Plus, by strategically benefiting from SQLite’s support for UNIQUE ON CONFLICT REPLACE clauses with certain posts during table creation, upgrading records atomically throughout the sync process needed without any work whatsoever.
Transactions with Core Data (an in-memory object graph) aren’t fully supported within the strictest sense. By utilizing separate child ManagedObjectContexts for background thread processing (thread confinement) together with proper positioning of synchronized blocks I could implement proper handling of information updates and syncing while staying away from incorrect overwriting. iphone developer suggestion for efficiently upgrading or creating objects was just marginally useful, and overall I discovered using Core Data cumbersome despite its purported advantages. Furthermore, whereas SQLite in Android enabled fast loading Wise Queues, within the iOS application all filtering needed to be carried out in code, that is reduced even by using extensive caching.

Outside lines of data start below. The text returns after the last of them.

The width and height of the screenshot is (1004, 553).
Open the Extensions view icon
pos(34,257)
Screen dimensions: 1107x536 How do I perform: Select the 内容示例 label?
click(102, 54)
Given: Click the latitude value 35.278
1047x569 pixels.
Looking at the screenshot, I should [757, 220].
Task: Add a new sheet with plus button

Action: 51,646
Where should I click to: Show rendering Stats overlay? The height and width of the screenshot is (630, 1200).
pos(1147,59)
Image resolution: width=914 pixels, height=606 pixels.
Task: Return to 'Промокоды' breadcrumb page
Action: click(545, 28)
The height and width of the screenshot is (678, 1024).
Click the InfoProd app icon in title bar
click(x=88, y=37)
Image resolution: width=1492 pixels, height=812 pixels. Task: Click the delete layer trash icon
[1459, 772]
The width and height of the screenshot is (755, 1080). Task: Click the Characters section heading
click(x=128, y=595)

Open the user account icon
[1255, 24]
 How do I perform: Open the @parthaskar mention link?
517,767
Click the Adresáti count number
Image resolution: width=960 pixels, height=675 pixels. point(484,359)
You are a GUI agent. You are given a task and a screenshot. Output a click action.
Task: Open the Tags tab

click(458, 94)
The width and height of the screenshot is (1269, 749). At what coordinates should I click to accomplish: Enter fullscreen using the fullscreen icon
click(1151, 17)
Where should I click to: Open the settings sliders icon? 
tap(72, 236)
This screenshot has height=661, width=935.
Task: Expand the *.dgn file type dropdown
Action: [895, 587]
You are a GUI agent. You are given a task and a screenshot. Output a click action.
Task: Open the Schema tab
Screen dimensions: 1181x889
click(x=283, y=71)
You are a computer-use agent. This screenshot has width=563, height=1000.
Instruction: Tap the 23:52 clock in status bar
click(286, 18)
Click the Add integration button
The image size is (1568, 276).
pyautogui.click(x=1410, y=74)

Adding fairly robust full text search abilities towards the Android application was simple. I modeled my implementation after search within the Google I/O application, while using FTS3 feature of SQLite to produce a virtual table populated by a number of triggers set up for grabs that stored a user’s tasks. After that it had been only a matter of creating looking interface and adding storage for search history.
Core Data in iOS doesn’t support full text search natively, and so i made a decision to implement fundamental search functionality by using LIKE clauses inside a predicate for task descriptions and notes. That is certainly less effective as full text search, however i reasoned still iphone developer covered a lot of real existence use cases.
I’ll only mention a couple of APIs which i utilized in building various options that come with the GQueues apps to compare reasons.
Regular Expressions were crucial for applying the fast Add parsing in GQueues and fortunately both Android and iOS provided RegEx support natively.